My bout with the virus was relatively mild. I recovered quickly and easily. It helped that I am relatively young (forty-seven), that I don’t have any underlying medical conditions, and that I have regular health care, underwritten by employer-subsidized health insurance. My fever never climbed above 100 degrees and lasted no more than a day. My cough, which I had mistaken for a symptom of seasonal allergies, lasted for only a few days and went away with my fever. I had a feeling of tightness in my chest for a few weeks, but this was never excruciating, only uncomfortable; and I never had any trouble breathing. My energy was quite low for a couple weeks, but it slowly returned. Post-viral acid reflux was more persistent, but it too began to fade after a month—though not before prompting a worried triage nurse to dispatch me to the emergency room after I’d awakened Easter Monday morning dizzy and likely dehydrated. In the hospital, my EKG was normal; my bloodwork indicated that I had not had a heart attack; my chest X-ray was entirely clear; and my blood-oxygen level was 100 percent. Six hours later, I went home, shaken but deeply grateful and relieved.
In short, I was spared. There are so many horror stories to remind me how much worse it could have been.
I greatly admire the health-care workers who cared for me during this time. In the COVID-19 testing unit, one of nurses remarked to me, “This is what we’re here for”—though surely he had not anticipated a pandemic when he chose his profession. The nurse who swabbed my nasal cavity was both comforting and professional. The nurses and physicians in the emergency room were competent and clear. Only the person at the registration desk showed any fear, snapping at me that she didn’t want to touch my things when I offered my I.D. and insurance card. In the circumstances of the emergency room, she could be forgiven.

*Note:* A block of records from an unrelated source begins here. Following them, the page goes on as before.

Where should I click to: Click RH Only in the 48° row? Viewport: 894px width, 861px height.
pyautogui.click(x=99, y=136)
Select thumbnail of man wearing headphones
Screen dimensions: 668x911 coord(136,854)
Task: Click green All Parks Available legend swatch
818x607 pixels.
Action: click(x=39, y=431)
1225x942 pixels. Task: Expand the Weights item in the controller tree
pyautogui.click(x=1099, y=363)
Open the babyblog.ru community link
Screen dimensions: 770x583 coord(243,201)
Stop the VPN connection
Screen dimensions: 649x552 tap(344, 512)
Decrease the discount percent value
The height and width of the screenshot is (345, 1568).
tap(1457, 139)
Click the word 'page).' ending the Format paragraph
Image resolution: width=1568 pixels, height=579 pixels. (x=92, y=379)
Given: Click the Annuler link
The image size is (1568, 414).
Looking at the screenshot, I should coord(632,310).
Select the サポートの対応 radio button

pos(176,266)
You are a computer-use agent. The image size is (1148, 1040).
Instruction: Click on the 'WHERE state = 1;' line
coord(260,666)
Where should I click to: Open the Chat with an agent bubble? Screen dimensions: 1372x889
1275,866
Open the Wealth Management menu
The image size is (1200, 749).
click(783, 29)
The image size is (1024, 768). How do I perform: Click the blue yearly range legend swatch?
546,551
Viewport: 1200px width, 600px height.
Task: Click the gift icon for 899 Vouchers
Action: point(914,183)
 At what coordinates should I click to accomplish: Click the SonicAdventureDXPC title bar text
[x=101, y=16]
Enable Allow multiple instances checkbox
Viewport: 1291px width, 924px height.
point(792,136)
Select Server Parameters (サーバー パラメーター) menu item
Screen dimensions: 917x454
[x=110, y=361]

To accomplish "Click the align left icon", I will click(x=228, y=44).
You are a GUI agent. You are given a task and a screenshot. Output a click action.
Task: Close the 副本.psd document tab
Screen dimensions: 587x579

My brush with stigmatization began the following week. At the direction of my primary-care physician, I went to a local clinic for follow-up bloodwork to check my glucose, which the hospital had found to be elevated, likely because of the virus. When I made the appointment by phone and again when I arrived at the clinic, I was asked whether I lived with, or had been in contact with, anyone known to have COVID-19. The best answer seemed to be, “Yes, me!” Nevertheless, the scheduler still made the appointment and the nurse at the door of the clinic still let me into the waiting room. A few minutes later, however, she asked me to go to a different clinic, because the phlebotomist at her clinic was pregnant, and pregnant women may be at higher risk from COVID-19. Off I went. At the second clinic, the nurse at the door would not let me enter the waiting room. Instead, she called her supervisor, who called her supervisor, to figure out what to do with me. Other patients passing by looked at me with suspicion. Twenty minutes later, the nurse told me I could enter.
My primary-care physician also told me to schedule an appointment for a cardiac stress test, to ensure that my chest discomfort was a leftover from the virus and not the symptom of a heart condition. This time, after learning I had tested positive for COVID-19 within the past thirty days, the cardiology office simply refused to see me and canceled my appointment. This got me wondering: Would our health-care system treat former COVID-19 patients anywhere other than in the emergency room or intensive-care unit?